If you have any further virus/spyware problems, please post in this thread.

Regards Howard

This thread is for the use of nikoanime only. Please don`t post your own virus/spyware problems in this thread. Instead, open a new thread in our security and the web forum.

 

[nikoanime]

Thanks a bunch and sorry for the delayed reply! I was sick for a few days and didn't want anything to do with the computer.

I am currently working on trying to get the Java update to work, it looks like I need to do something else since the update won't start automatically even through the Control Panel.

I still do have the problem with only Firefox working and Internet Explorer not. Could this be because of the Java not being updated?

 

[howard_hopkinso]

Sorry to hear you`ve not been well, hope you`re better now.

Perhaps the easiest way to deal with your Java problem is to uninstall all versions of Java from add remove programmes and reboot your system.

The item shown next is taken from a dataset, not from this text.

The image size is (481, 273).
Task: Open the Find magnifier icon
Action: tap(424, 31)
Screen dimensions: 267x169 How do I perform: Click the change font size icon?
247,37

Then, download and install the latest version from HERE.

Regards Howard

This thread is for the use of nikoanime only. Please don`t post your own virus/spyware problems in this thread. Instead, open a new thread in our security and the web forum.

 

[nikoanime]

Now I'm absolutely stumped. I removed all Java from add/remove, restarted my computer and clicked on the link you provided for me to install the new Java and I still am getting the error that the installer cannot proceed with the current Internet Connection settings.

 

[howard_hopkinso]

I think this is caused by the proxy server you are using.

Run HJT and have it fix the following entries.

R1 - HKCU\Software\Microsoft\Internet Explorer\Main,First Home Page = http://go.microsoft.com/fwlink/?LinkId=54843

R1 - HKCU\Software\Microsoft\Windows\CurrentVersion\Internet Settings,ProxyServer = (null)

R1 - HKCU\Software\Microsoft\Windows\CurrentVersion\Internet Settings,ProxyOverride = localhost

Click the fix checked button, close HJT and reboot your system.

Now try downloading and installing Java. Once installed, you might want to reset your proxy settings back to what they were.

Regards Howard

This thread is for the use of nikoanime only. Please don`t post your own virus/spyware problems in this thread. Instead, open a new thread in our security and the web forum.